(Pixel coordinate grounding data)
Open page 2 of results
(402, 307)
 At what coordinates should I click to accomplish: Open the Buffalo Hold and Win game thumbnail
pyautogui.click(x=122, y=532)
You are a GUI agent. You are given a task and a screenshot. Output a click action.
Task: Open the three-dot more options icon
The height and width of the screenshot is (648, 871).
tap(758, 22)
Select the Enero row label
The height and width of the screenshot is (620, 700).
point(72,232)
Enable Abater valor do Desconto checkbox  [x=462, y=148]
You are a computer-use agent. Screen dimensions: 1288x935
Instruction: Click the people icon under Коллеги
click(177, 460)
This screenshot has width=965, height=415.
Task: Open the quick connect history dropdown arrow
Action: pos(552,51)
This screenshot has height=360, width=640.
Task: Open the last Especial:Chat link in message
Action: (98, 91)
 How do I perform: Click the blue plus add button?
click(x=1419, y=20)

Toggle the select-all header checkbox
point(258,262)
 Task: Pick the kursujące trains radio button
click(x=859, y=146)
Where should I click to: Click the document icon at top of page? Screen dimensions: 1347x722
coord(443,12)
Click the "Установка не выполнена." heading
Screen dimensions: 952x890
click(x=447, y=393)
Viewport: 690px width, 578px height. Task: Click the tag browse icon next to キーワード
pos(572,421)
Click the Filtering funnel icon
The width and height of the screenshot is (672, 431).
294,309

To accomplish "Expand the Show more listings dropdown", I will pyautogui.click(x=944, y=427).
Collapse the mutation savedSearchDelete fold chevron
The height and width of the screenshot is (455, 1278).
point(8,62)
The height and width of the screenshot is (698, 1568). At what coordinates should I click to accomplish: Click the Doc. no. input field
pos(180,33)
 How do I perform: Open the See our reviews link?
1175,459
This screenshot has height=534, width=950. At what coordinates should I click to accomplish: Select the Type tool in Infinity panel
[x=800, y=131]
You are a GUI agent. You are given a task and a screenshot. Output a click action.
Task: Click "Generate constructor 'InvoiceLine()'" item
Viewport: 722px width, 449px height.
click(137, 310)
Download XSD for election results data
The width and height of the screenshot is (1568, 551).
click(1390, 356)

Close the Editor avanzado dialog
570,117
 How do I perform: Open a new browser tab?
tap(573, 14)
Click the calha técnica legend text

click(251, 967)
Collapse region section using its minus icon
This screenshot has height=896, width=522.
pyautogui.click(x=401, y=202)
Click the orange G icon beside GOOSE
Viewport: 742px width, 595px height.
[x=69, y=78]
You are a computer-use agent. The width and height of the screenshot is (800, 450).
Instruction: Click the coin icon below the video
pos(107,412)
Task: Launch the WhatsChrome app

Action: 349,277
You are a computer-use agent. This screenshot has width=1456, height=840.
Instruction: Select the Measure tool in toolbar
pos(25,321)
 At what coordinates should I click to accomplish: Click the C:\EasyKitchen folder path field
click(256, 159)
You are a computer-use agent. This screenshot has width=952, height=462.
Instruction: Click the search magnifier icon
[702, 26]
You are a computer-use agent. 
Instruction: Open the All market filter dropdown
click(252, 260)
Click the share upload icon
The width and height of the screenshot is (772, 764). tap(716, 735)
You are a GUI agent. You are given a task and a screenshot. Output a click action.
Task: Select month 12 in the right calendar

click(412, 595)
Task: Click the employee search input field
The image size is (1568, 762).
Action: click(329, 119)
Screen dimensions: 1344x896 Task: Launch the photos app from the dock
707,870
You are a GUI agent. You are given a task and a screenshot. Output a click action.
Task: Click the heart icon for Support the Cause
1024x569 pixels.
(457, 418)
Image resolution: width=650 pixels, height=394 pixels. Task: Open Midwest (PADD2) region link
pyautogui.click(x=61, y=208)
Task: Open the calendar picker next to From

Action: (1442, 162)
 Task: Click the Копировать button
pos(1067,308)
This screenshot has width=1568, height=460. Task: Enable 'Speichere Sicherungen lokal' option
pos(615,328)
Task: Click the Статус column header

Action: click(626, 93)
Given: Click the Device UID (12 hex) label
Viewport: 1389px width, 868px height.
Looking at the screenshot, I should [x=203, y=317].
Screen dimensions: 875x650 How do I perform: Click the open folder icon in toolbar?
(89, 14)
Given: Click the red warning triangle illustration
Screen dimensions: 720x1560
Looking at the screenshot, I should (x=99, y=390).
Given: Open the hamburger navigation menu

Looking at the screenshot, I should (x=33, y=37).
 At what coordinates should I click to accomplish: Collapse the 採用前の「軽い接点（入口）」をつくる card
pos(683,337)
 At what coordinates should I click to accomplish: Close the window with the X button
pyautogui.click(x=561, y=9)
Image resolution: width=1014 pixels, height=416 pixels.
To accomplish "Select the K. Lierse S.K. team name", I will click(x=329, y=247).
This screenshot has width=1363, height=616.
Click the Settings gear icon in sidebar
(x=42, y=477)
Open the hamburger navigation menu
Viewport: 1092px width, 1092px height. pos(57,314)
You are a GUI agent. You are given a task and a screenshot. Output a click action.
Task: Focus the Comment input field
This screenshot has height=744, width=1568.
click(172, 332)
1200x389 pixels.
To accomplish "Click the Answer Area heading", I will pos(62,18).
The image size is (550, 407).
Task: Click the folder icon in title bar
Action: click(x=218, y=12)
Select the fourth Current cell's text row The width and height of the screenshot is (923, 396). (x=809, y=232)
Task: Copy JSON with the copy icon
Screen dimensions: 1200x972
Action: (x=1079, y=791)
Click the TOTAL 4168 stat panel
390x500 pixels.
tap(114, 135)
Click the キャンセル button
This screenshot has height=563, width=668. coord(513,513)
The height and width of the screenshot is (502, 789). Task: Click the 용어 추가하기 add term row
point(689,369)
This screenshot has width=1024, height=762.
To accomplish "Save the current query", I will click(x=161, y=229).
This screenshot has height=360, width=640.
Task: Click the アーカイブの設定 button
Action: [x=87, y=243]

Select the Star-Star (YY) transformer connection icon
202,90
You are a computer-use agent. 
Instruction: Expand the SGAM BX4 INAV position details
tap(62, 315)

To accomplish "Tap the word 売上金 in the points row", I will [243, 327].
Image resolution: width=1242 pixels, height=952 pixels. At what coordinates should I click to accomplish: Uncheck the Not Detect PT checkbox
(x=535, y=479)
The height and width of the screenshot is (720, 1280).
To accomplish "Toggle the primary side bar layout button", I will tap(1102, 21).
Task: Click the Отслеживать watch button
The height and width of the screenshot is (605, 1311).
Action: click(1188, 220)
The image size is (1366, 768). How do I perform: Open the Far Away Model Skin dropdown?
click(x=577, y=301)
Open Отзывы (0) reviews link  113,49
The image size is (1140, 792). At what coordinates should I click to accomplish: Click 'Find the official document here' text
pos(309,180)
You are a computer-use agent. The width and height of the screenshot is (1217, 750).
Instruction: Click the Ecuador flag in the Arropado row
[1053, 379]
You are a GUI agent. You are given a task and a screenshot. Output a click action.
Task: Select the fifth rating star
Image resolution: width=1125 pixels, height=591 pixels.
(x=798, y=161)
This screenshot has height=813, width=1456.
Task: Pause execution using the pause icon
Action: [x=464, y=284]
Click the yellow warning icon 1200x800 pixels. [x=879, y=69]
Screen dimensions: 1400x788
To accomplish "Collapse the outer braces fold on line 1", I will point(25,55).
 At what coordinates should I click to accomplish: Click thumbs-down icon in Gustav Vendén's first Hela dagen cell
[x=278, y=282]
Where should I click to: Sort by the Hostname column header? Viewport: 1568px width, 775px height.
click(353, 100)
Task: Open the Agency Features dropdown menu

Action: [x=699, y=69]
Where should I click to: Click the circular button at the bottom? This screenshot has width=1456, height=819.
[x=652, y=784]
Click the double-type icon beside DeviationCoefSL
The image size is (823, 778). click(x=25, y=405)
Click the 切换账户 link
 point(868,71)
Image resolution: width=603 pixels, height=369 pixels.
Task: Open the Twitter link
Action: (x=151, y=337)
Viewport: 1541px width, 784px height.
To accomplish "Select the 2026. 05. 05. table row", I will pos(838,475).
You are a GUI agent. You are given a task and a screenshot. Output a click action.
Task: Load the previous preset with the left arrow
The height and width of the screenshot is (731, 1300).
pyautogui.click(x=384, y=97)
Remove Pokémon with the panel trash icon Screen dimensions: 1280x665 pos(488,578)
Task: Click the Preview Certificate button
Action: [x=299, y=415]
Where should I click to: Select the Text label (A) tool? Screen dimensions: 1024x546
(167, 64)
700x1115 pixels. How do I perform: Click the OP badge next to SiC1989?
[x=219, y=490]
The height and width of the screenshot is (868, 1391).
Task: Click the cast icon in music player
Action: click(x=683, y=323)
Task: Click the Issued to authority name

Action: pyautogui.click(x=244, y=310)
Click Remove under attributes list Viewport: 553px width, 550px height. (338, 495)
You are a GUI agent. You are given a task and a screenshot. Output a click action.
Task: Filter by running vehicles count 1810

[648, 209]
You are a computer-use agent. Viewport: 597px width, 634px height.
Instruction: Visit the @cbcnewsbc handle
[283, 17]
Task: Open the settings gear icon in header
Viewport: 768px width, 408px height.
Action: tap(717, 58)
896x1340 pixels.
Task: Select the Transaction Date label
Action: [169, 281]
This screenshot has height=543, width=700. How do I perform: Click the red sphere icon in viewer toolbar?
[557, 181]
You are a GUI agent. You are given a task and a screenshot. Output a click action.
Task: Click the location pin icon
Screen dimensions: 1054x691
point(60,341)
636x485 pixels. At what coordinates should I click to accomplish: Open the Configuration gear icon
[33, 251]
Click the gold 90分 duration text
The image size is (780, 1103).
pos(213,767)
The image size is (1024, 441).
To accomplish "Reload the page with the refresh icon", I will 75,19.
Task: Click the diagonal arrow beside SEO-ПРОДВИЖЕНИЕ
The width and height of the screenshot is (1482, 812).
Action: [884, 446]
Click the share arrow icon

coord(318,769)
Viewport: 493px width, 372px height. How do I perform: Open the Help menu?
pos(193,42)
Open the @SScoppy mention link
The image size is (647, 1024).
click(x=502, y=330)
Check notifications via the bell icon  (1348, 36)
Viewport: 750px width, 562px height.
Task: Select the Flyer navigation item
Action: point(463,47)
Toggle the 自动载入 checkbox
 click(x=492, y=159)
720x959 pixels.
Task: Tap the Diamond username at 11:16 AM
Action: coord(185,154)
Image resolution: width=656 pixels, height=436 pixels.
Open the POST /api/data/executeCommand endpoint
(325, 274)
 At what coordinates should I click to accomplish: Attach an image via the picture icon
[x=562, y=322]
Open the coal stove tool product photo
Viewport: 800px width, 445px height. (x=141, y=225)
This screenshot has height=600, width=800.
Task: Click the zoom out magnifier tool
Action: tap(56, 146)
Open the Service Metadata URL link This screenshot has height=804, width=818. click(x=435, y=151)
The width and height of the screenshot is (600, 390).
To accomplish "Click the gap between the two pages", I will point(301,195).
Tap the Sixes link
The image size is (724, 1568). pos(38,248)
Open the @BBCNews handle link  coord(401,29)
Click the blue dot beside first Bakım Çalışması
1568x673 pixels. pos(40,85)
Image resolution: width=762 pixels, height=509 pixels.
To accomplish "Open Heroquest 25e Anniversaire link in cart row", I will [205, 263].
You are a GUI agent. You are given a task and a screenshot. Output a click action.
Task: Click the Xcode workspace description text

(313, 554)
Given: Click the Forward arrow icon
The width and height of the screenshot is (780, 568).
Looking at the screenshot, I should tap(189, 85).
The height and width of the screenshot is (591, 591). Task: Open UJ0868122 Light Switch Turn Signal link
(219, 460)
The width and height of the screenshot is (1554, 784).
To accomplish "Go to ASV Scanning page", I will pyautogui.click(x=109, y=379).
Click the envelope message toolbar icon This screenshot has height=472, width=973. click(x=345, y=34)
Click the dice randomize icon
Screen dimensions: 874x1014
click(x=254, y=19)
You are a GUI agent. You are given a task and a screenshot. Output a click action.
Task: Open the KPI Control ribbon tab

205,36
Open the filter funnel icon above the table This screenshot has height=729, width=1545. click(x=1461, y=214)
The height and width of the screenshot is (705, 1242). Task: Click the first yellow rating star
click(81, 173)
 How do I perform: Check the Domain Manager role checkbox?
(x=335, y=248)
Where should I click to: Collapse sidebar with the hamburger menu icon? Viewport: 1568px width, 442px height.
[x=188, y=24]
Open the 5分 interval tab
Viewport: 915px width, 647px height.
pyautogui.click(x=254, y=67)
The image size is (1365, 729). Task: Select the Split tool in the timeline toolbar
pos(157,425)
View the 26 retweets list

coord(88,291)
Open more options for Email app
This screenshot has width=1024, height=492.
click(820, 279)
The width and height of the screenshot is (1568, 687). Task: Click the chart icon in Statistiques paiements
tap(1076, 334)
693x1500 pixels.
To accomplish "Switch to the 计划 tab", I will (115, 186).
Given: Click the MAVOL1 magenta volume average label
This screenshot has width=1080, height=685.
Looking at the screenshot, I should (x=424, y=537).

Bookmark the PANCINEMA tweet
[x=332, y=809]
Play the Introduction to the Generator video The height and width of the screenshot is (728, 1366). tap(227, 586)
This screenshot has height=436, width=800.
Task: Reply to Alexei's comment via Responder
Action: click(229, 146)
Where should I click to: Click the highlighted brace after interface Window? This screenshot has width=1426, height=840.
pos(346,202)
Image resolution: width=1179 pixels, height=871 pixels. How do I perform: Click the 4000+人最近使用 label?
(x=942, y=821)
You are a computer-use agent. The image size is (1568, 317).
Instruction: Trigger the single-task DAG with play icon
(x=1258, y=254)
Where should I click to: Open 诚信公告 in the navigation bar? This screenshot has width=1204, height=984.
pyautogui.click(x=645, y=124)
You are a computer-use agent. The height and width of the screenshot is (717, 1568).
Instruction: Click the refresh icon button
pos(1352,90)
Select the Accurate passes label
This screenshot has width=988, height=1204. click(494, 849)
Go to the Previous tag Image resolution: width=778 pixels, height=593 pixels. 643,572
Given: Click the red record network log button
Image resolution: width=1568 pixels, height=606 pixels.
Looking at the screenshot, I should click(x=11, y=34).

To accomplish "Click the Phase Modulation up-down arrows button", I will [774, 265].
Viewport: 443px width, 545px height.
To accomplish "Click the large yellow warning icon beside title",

* What you are asked to do
For this exercise, return every line from the data that holds the string "computer".

* Expected output
You are a computer-use agent. Screen dimensions: 1288x935
You are a computer-use agent. The width and height of the screenshot is (800, 450).
You are a computer-use agent. This screenshot has width=1456, height=840.
You are a computer-use agent. This screenshot has width=952, height=462.
You are a computer-use agent. 
You are a computer-use agent. 
You are a computer-use agent. The width and height of the screenshot is (1217, 750).
You are a computer-use agent. Viewport: 597px width, 634px height.
You are a computer-use agent. The image size is (1568, 317).
You are a computer-use agent. The height and width of the screenshot is (717, 1568).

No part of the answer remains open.